How long do you need at the Auberge De France in Valletta? add

Fifteen to twenty minutes is enough to walk the four streets bounding the surviving façade, photograph the Mannerist stonework, and read the plaque on the Workers' Memorial Building. This isn't a standalone destination — it's best folded into a broader Valletta walk that includes the Auberge de Castille (5 minutes away, the grandest surviving auberge) and St. John's Co-Cathedral (3 minutes away, with two Caravaggios inside).

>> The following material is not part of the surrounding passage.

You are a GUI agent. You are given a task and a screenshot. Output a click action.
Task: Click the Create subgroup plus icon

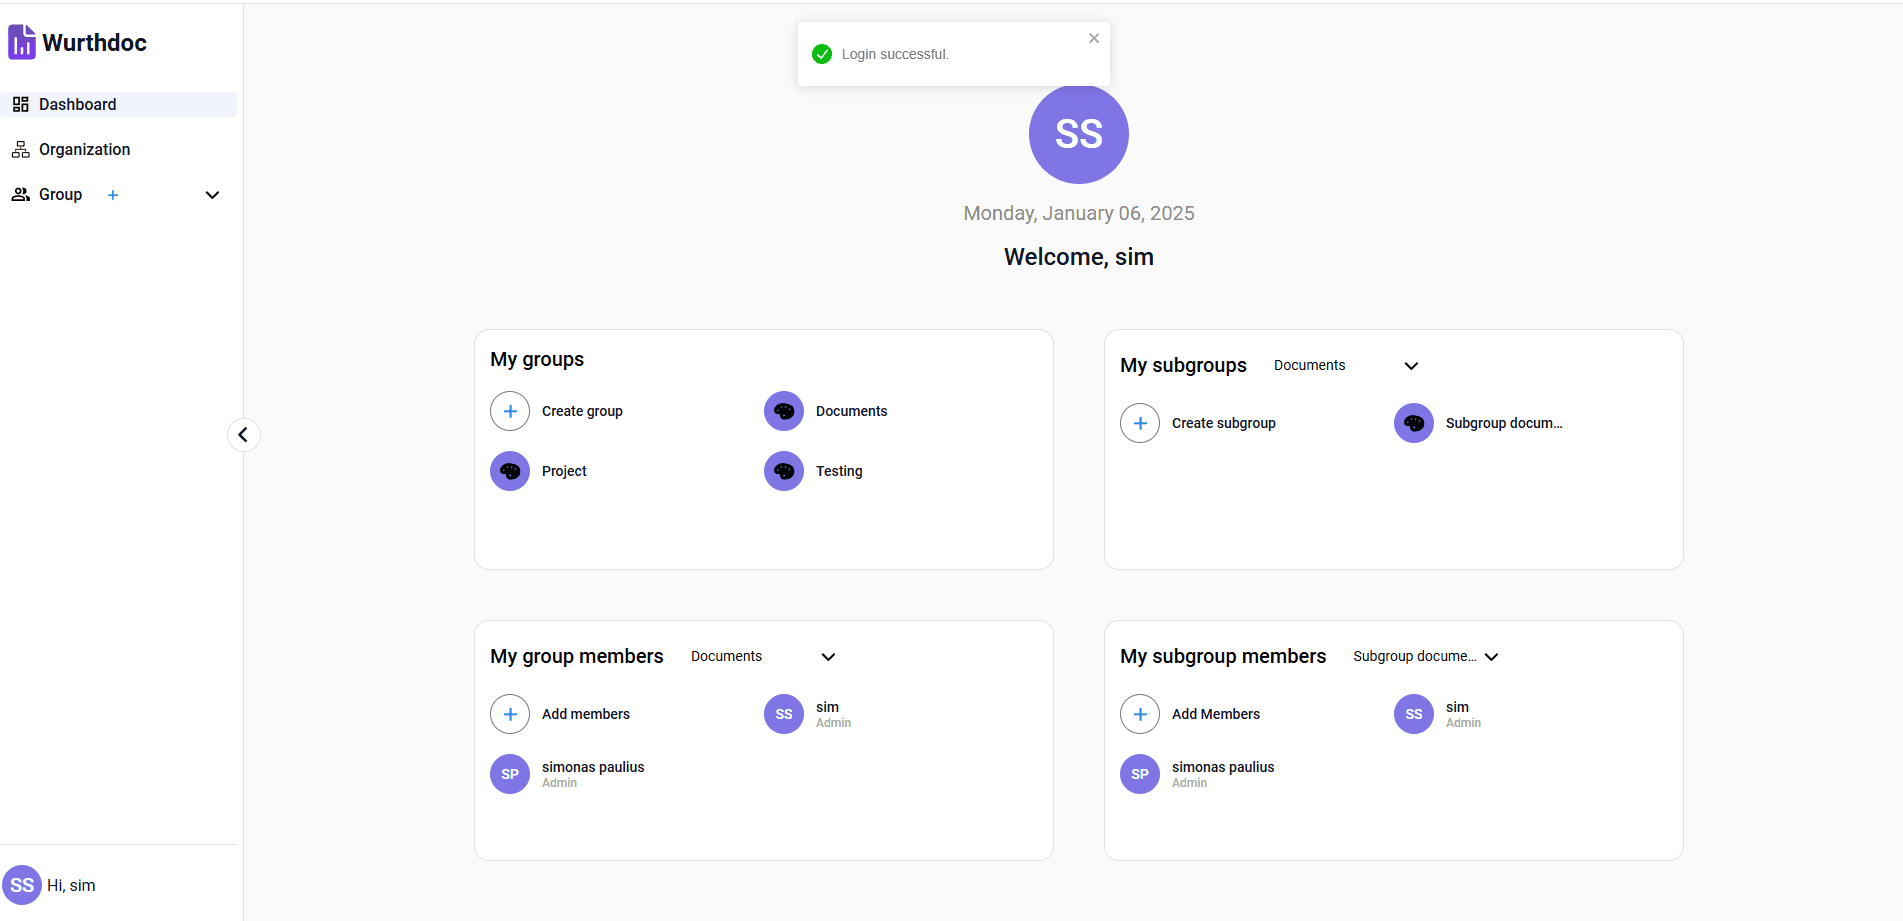click(1140, 423)
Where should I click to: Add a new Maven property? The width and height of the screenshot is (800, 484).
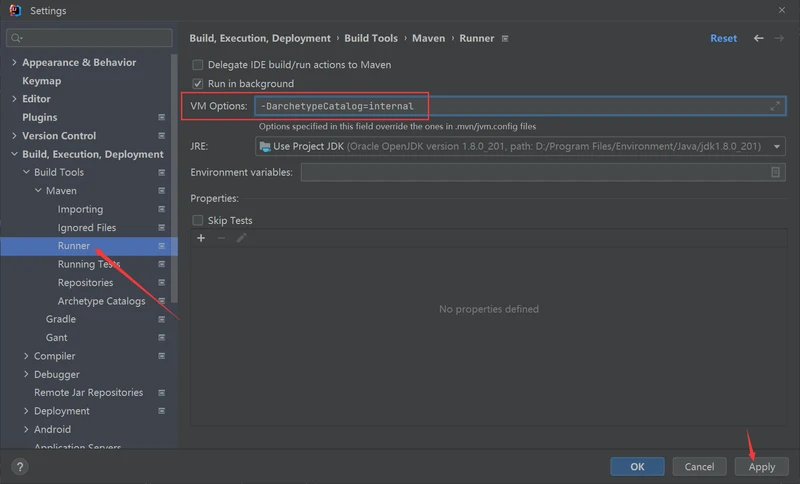pyautogui.click(x=201, y=238)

What should I not miss at the Auberge De France in Valletta? add

Three things most visitors walk straight past. First, the flagpole brackets on the Old Mint Street façade — the original supports where the standards of the Langue of France and the Religion once flew, still bolted to the stone after 450 years. Second, the commemorative plaque on the Workers' Memorial Building on South Street, which is the only public acknowledgment that one of the Order's finest buildings once stood on that spot. Third, the street name itself: 'Old Mint Street' (Triq iz-Zekka) records the fact that the Order's coin mint operated inside the abandoned first Auberge from 1604 to 1788.

What is the best time to visit the Auberge De France in Valletta? add

Late afternoon, when the sun hits the Globigerina limestone and turns the surviving façade from pale cream to deep honey-gold — the same stone that looks almost bleached at noon glows amber by 5 PM. Old Mint Street runs roughly north-south, so the western-facing walls catch the best light in the hours before sunset. Avoid midday in summer: the narrow streets trap heat, and the limestone reflects glare with real intensity.

Are there two different Auberge De France buildings in Valletta? add

Yes, and the confusion between them is the most common mistake in guidebooks about this site. The first Auberge de France (c. 1570) was built on Old Mint Street and partially survives today — its façade, windows, and corner pilaster are still visible. The second Auberge de France (built after 1588, about 100 metres away on South Street) was the grander replacement — and was completely destroyed by German bombing in April 1942. A third Auberge de France also exists in Birgu across the Grand Harbour, built c. 1533, now serving as Birgu's city hall.